KUTUKAN Presiden George W. Bush tentang "Poros Setan" berbalik menghantui dirinya sendiri. Masih disibukkan penguatan pasukannya di Jazirah Arab, perhatian Bush kini disita untuk menengok Semenanjung Korea.
Kembali dari liburan Natalnya di Texas, Bush memperoleh pesan tahun baru yang menantang. Pemimpin Korea Utara Kim Jong-il menyerukan rakyatnya agar bersatu menghadapi kemungkinan serangan Amerika Serikat. "AS sekarang menjadi lebih kalut untuk mencekik Korea Utara dengan secara terbuka meneriakkan sebuah serangan nuklir," tulis kantor berita resmi Korean Central News.
Pesan itu tidak menyebut-nyebut rencana Korea Utara sendiri untuk mengaktifkan kembali reaktor nuklir mereka, yang dalam beberapa pekan terakhir telah membuat risau dunia.

CATATAN YANG DISEDIAKAN:
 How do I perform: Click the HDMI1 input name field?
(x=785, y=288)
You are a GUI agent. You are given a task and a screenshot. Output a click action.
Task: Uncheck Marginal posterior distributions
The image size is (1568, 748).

PERINTAH TUGAS: Teruskan teks berita tentang ketegangan Amerika Serikat dan Korea Utara, dimulai sesudah kalimat terakhirnya.

HASIL LATIHAN:
Dua pekan silam Korea Utara mengusir dua staf pengawas senjata Perserikatan Bangsa-Bangsa dan mengancam akan menarik diri dari perjanjian anti-pengembangan senjata nuklir. Duta besar negeri itu untuk Moskow, Pak Ui-chun, mengatakan negerinya tak kan lagi berkewajiban mematuhi perjanjian itu, yang selama ini hanya memberi keistimewaan nuklir kepada lima negara anggota tetap Dewan Keamanan PBB.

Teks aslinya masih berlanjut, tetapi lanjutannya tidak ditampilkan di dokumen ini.